Josip Katalinski (12 May 1948 – 9 June 2011) was a Bosnian professional football manager and player.

Club career
Katalinski's career began in a small club Igman based in Ilidža, a suburb of Sarajevo. He was spotted there in 1964 by Željezničar coaches who offered a move to their club's youth system. He accepted the offer immediately and one year later made his first team debut. Katalinski played for Željezničar until 1975, making more than 250 league appearances and, although a defender, scoring 32 league goals. In total, he played more than 350 games for Željezničar, scoring more than 100 goals. He was a part of the team that won the Yugoslav First League in the 1971–72 season.

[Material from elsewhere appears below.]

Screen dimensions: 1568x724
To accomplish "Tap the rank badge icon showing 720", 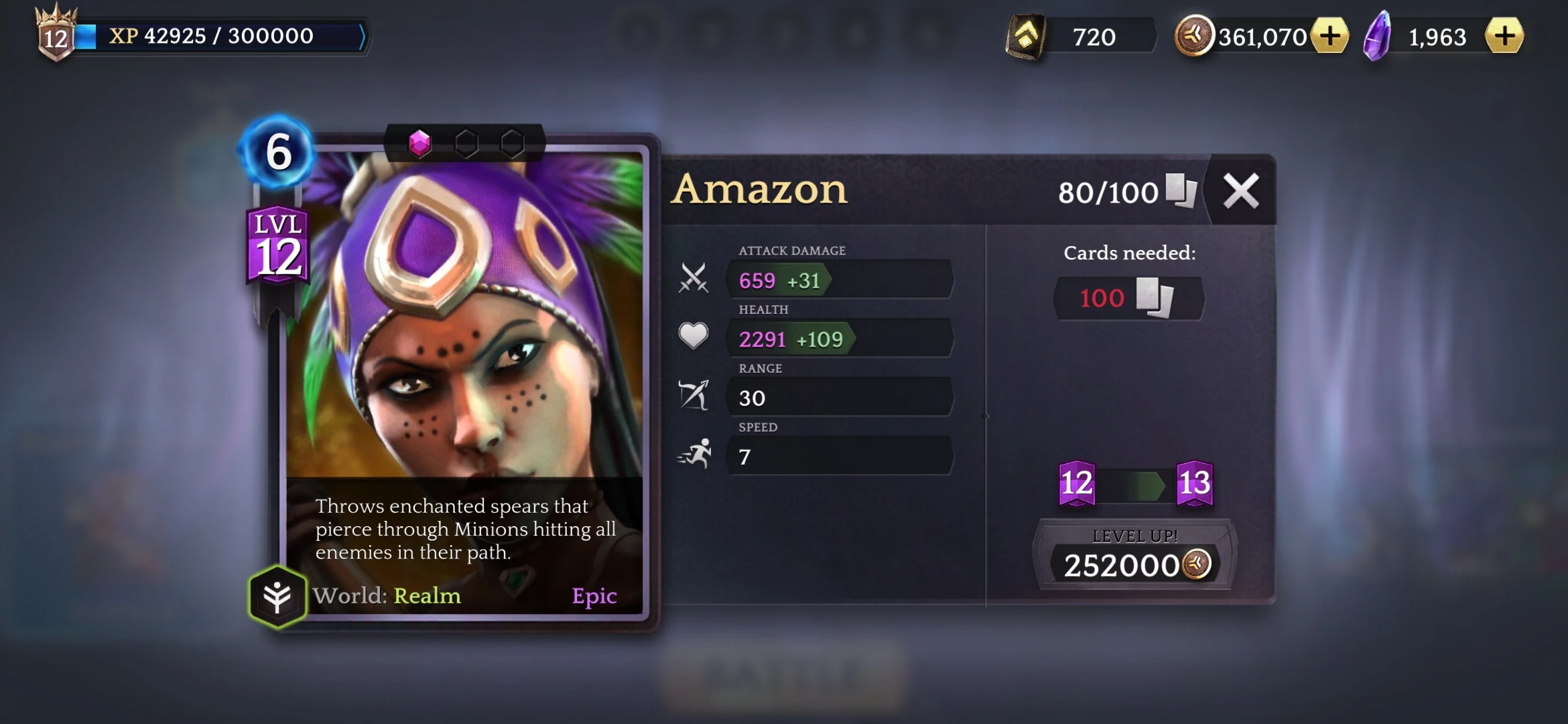I will [x=1025, y=37].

Katalinski decided to go abroad in 1975. Subsequently, he signed a contract with French Ligue 1 club Nice. He played 150 games for Nice before deciding end his career in 1978 at only the age of 30 because of a severe injury.

International career
As a youngster, Katalinski started playing for junior team of SR Bosnia and Herzegovina, and later for the Yugoslav junior national team (12 caps) and Under-21 national team (18 caps). In 1972, he made his debut for the senior Yugoslav national team. He collected 41 caps and scored 10 goals.

One of the most famous moments of his career was a 1974 FIFA World Cup qualification play-off match against Spain at Waldstadion in Frankfurt. Katalinski scored the only goal of the game that secured Yugoslavia a place at the 1974 FIFA World Cup and instantly became a hero of the nation. He was part of the Yugoslav 1974 FIFA World Cup and UEFA Euro 1976 squads. His final international was a May 1977 FIFA World Cup qualification match against Romania.

Postplaying career
Katalinski worked as a youth coordinator for the Football Association of Bosnia and Herzegovina. He was an educated football manager and had also graduated in physical education. He worked as a coach in several clubs and one time he was vice-president of his favourite Željezničar.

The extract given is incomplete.